"Maybe she just wanted other things."

I just heard the above line in a TV show, and it made me think of the false anthropology of Lockean liberalism* that lies behind it. (We, the audience, were to suppose that if the teenager who was the "she" in the quote "wanted other things" then, gosh darn it, she should have gotten them!)

The false anthropology of Lockean liberalism pictures human beings as atomic bundles of "wants" or "preferences." The "good life" consists in satisfying as many of those wants as possible. The only limit on the number of these wants that should be satisfied arises from the fact that at some point, my attempt to satisfy one of my wants may collide with your attempt to satisfy one of yours. And the role of government in this liberal understanding is to soften the force of those collisions to whatever extent is possible. (This is true of all Lockean-liberal proposals for governance, from Rawls on the left through to Rothbard on the right.)

The falsehoods behind this are at least twofold:

1) We are not atoms** only related to each other as potential sources of preference satisfaction. We are in fact, to a great extent, constituted by our social relations. There is no such thing as pre-existing human individuals who choose to enter into society or not. Outside of society, the human individual is an impossibility: we would only find a wild beast. (And as a corollary to this, there is no such thing as a "purely private" action: all of my actions impact those around me to a greater or lesser extent, since their relationship to me is part of their very being, so that if I alter myself I necessarily alter them as well.)

2) Wants are not all equal, and not all should be satisfied. Joe's desire to have a nice family life and Joe's desire to snort up a giant pile of cocaine are not to be measured merely by their intensity, and social arrangements then judged based upon how well they score on some "utils gained" scale. The first desire is moral and the second immoral, and there is nothing whatsoever wrong with society encouraging the first and discouraging the second. (This does not imply that any and all means of doing either are good!)

* I am now using "Lockean liberalism" based on the fact that I am discovering a different strain of liberalism has co-existed alongside it, at least since Hegel.

** Yes, some Lockean liberals pay lip service to this fact. But if they actually thought through its implications, they would cease to be Lockean liberals, since this atomic view of individuals underpins the whole Lockean project.

7 comments:

  1. What was the TV show?

    ReplyDelete
  2. What is this new form of liberalism? It's tenets or key characteristics?

    ReplyDelete
    Replies
    1. It's not that new, as it dates back at least to Hegel. A key difference would be that it does not assume the individual has really existence apart from society.

      Delete
    2. Should have read "real existence."

      Delete
  3. The false anthropology of Lockean liberalism pictures human beings as atomic bundles of "wants" or "preferences." The "good life" consists in satisfying as many of those wants as possible.

    …and social arrangements then judged based upon how well they score on some "utils gained" scale.

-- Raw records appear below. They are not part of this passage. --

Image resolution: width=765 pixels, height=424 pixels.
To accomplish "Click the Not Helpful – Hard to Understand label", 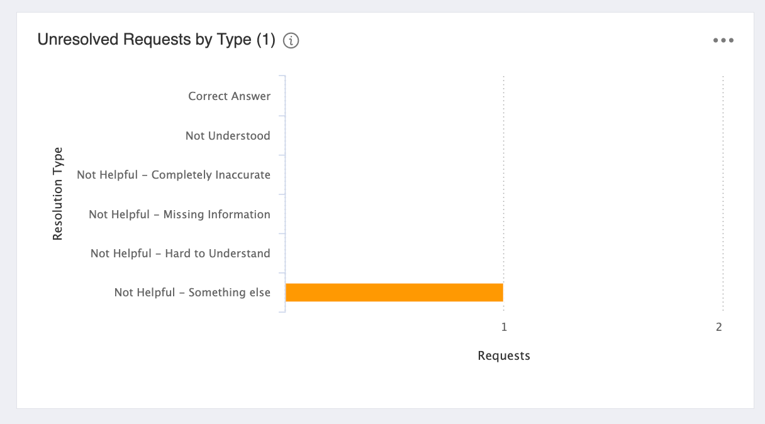I will (180, 254).
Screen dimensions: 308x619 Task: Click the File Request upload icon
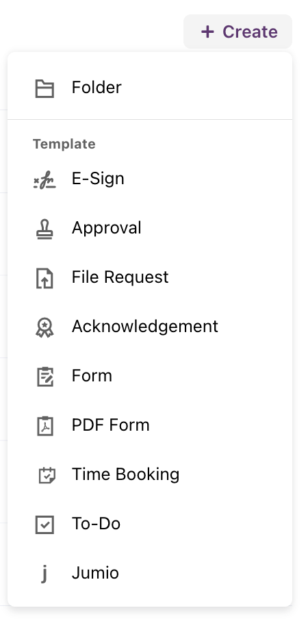[x=44, y=278]
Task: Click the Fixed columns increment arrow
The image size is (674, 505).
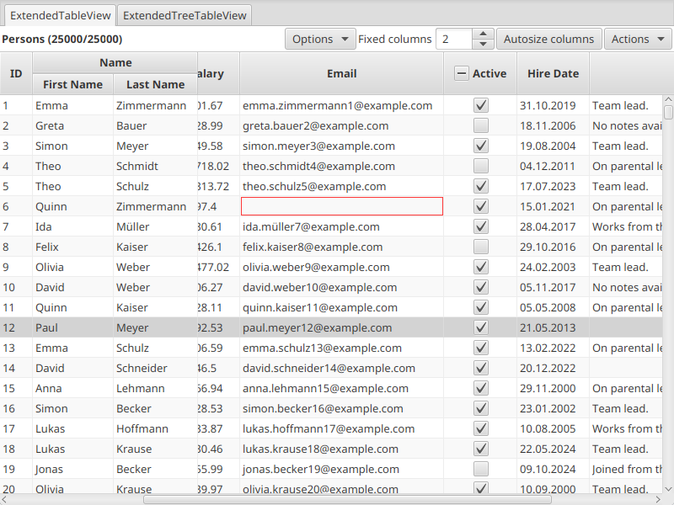Action: 483,34
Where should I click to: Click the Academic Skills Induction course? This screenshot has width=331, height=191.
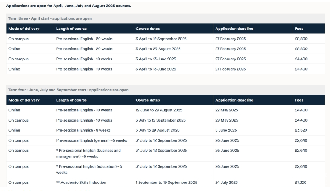coord(81,183)
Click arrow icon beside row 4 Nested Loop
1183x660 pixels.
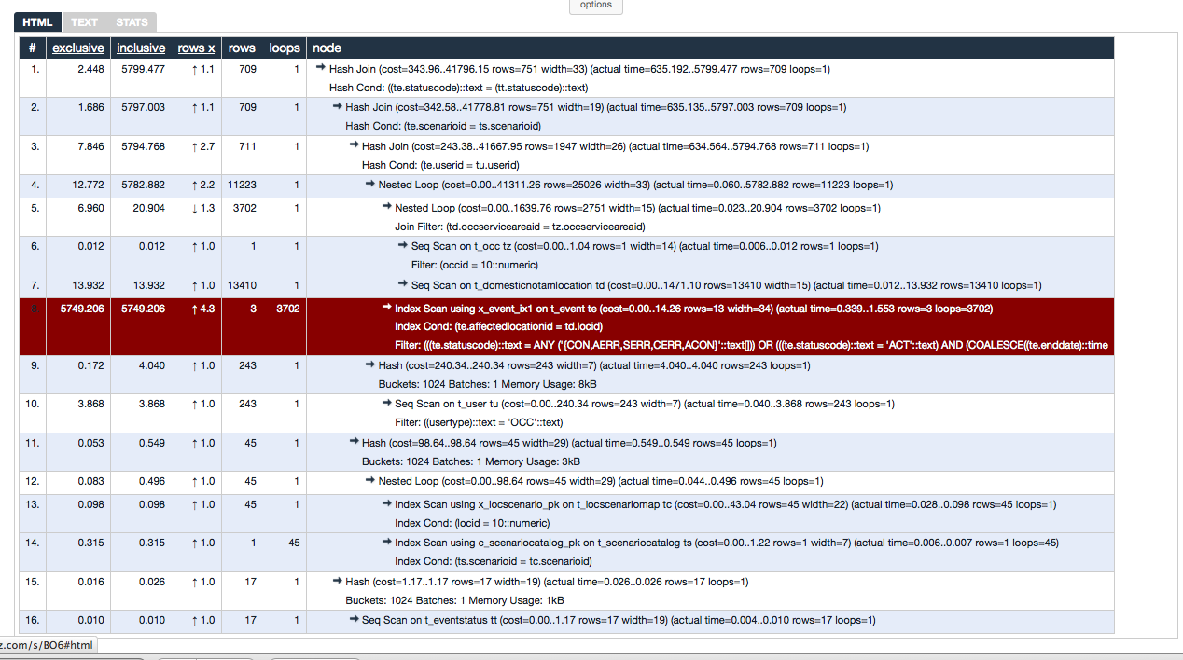(370, 185)
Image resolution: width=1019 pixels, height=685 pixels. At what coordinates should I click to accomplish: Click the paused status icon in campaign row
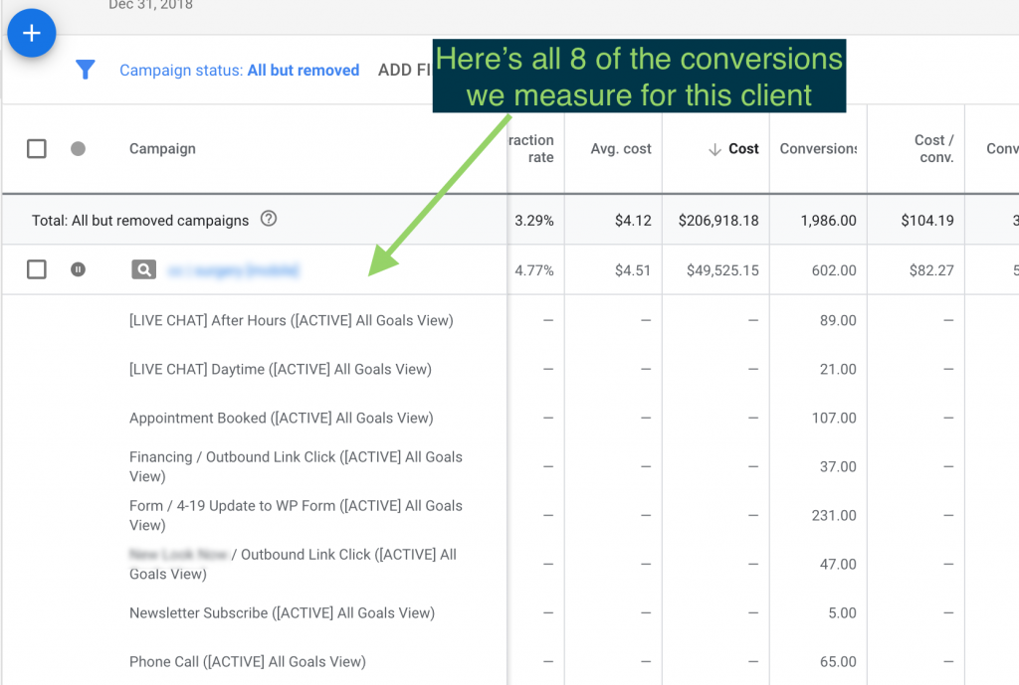[79, 269]
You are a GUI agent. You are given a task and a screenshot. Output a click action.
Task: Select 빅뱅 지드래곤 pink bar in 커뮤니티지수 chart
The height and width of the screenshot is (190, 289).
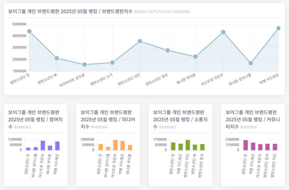[253, 146]
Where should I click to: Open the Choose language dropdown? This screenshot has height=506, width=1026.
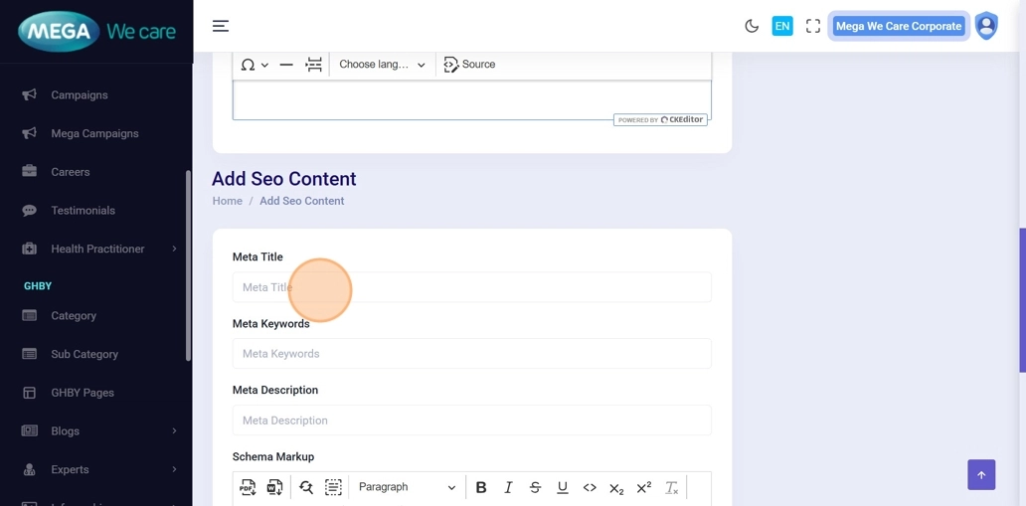pos(382,65)
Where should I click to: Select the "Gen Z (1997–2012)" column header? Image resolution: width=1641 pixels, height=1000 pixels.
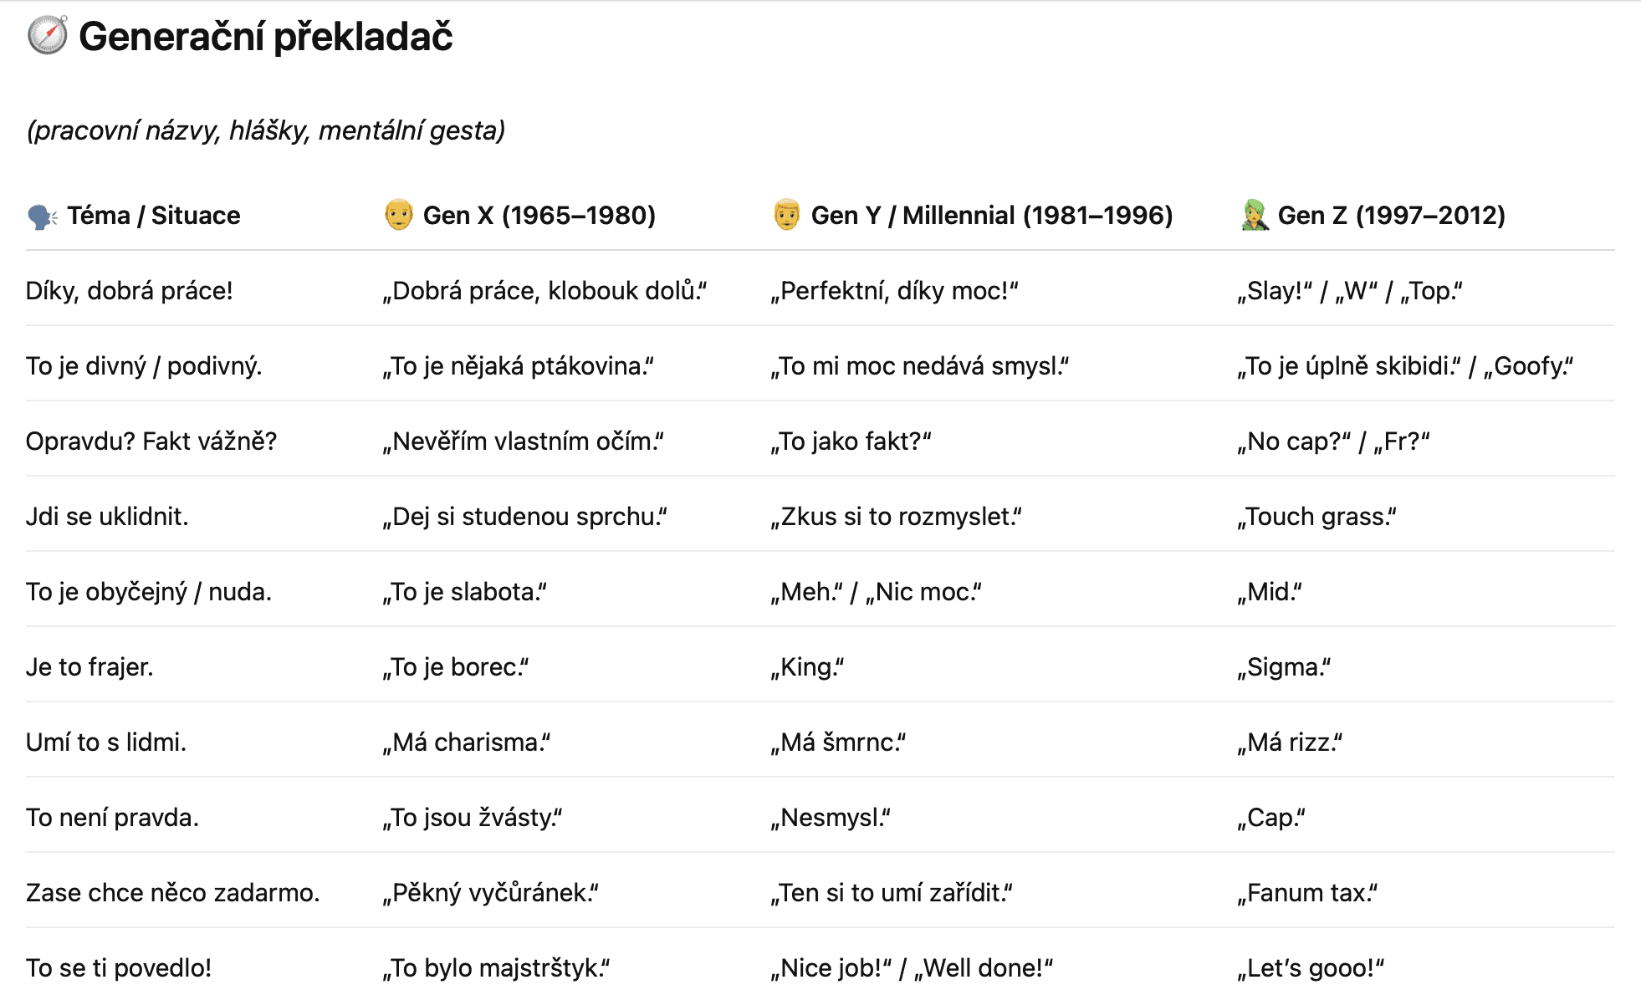coord(1391,216)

    I'm not sure that this is an accurate portrayal of Lockean liberalism. When I was first introduced to social contract theory (which I immediately took to), it certainly didn't seem to me like it was about base preferences or that it said anything about the individual being separate from society. I simply saw it as being about the legitimacy of government.

    ReplyDelete
    Replies
    1. I am sure, see you can take my word for it. :-)

      But the whole contract theory is based on this individualism: the state is ok if it satisfies people's preferences (so they consent to it).